*EXTRAIT DU TEXTE*.
- - - - -

À peine découverte, une
île, une terre se voit l’objet d’une prise
de possession
suivie de l’invasion des conquérants, des soldats, des colons puis
des esclaves noirs. Le baiser se transforme en morsure qui déchire
les lèvres - d’une bouche? d’un vagin? d’une plaie? - de
l’Amérique, et «l’Europe
l’étouffera bientôt dans cet embrassement mortel qui détruit ou
réduit tout à sa propre ressemblance».2
Louis Dermigny rappelle, dans le prolongement de cette métaphore,
que la symbolique universelle considère que «la
terre est essentiellement féminine, dont la possession a été rapt
et viol. Et le thème du viol demeure, pour cette raison et pour
d’autres, inhérent au roman américain».3
Aucun auteur qui traite sérieusement du destin de l’Amérique ne
peut aujourd’hui échapper à cette métaphore symbolique. Le
passage de la découverte à la Conquête, par la voie ambiguë mais
chargée de l'unheimlich,
ne peut que se ramener à l’image outrageante du viol : «Plusieurs
blessures profondes ont marqué la relation entre l’Espagne et
l’Amérique espagnole. La première, bien sûr, fut la Conquête
elle-même. Nous avons terriblement conscience d’avoir assisté à
notre propre création, d’avoir été les observateurs de notre
propre viol, mais aussi de ce mélange de cruauté et de tendresse
qui ont entouré notre conception. On ne peut comprendre les
Hispano-Américains sans la reconnaissance de cette conscience aiguë
du moment où nous fûmes conçus, fils d’une mère sans nom,
nous-mêmes anonymes, mais sachant très bien le nom de nos pères.

- - - - -

*Entrées pour repérer des mots et des éléments*.
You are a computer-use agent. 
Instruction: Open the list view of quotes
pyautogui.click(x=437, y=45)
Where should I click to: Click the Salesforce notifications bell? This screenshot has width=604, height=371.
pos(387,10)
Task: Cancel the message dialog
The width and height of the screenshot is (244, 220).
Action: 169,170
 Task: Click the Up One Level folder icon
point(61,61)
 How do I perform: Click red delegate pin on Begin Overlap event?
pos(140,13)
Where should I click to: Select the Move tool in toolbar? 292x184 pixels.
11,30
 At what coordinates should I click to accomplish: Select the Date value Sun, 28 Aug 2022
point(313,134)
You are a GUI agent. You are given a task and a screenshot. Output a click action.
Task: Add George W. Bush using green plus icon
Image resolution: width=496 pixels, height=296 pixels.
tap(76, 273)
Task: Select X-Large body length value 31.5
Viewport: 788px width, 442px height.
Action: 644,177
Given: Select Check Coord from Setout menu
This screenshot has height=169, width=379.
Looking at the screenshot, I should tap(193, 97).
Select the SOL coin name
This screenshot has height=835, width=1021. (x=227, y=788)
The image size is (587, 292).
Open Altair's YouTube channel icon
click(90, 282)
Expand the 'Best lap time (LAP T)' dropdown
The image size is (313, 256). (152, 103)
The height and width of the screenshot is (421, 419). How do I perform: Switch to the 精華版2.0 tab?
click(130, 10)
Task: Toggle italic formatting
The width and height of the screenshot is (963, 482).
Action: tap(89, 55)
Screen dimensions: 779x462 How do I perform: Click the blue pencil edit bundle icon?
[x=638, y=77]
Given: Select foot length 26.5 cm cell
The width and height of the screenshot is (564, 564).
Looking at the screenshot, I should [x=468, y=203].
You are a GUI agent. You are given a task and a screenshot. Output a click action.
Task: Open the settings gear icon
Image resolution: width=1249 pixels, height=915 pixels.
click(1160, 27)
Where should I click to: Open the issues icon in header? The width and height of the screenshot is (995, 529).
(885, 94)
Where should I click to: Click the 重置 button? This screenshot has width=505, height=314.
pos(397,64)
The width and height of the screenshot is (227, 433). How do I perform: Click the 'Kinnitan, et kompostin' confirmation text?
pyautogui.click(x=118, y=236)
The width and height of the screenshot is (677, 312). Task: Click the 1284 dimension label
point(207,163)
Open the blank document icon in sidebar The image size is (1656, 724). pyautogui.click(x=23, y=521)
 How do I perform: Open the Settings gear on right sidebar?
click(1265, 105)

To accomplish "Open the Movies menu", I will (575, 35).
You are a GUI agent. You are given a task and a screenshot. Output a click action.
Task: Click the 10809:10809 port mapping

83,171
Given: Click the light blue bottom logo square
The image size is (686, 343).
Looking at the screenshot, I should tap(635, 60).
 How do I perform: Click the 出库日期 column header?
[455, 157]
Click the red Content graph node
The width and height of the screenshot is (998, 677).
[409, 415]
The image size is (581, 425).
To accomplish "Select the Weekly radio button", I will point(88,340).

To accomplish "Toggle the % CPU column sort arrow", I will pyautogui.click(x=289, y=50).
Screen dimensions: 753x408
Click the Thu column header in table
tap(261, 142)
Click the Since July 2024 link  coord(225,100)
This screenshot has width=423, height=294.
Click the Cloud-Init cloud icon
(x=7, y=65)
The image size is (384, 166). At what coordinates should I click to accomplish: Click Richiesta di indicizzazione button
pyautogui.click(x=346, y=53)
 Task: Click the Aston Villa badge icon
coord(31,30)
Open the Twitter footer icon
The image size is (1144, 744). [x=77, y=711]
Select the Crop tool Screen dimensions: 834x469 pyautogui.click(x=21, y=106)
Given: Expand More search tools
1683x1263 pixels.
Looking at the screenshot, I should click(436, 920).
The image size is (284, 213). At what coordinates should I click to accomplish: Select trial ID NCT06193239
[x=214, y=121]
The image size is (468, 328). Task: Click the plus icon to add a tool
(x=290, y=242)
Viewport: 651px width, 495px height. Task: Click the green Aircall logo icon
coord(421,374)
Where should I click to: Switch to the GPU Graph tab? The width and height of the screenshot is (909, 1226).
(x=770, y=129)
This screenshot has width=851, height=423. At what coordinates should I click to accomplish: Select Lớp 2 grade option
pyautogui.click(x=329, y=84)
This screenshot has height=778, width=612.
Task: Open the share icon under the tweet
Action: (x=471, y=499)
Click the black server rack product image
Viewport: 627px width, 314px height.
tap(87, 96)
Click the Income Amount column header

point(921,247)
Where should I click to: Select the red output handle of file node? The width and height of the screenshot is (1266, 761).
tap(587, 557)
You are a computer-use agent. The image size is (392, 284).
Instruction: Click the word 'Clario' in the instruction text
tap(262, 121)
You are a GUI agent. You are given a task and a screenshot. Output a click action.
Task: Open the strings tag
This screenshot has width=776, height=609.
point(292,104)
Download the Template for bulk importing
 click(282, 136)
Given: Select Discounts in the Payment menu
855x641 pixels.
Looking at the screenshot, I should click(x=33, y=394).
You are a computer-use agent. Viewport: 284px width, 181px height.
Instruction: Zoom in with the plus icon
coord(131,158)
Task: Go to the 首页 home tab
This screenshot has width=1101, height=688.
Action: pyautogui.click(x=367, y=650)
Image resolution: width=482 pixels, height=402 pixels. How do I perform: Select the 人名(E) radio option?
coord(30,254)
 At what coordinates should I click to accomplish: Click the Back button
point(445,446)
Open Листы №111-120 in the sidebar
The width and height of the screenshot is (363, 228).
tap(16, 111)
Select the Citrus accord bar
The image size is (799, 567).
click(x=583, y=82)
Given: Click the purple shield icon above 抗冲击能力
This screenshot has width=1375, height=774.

- - - - -

*TRAVAIL DEMANDÉ*.
a. Dans l'extrait sur la conquête de l'Amérique, pourquoi Louis Dermigny dit-il que le thème du viol reste attaché au roman américain ? Répondez en une à trois phrases.
b. Pour chacune des affirmations suivantes, dites par oui ou par non si elle s'accorde avec l'extrait, en citant les mots qui tranchent. (i) Les esclaves noirs arrivent avant les colons. (ii) Aucun auteur qui parle sérieusement du destin de l'Amérique ne peut éviter cette métaphore. (iii) Dans la citation finale, les Hispano-Américains disent ne pas connaître le nom de leurs pères.
Les entrées ci-dessus forment un support à part, distinct de l'extrait.

*RÉPONSES PAR TÂCHE*.
a. Selon la symbolique universelle qu'il rappelle, la terre est essentiellement féminine, et sa possession a été rapt et viol. C'est pour cette raison, et pour d'autres, que ce thème demeure inhérent au roman américain.

b.
(i) Non : « des soldats, des colons puis des esclaves noirs ».
(ii) Oui : « Aucun auteur qui traite sérieusement du destin de l’Amérique ne peut aujourd’hui échapper à cette métaphore symbolique ».
(iii) Non : « mais sachant très bien le nom de nos pères ».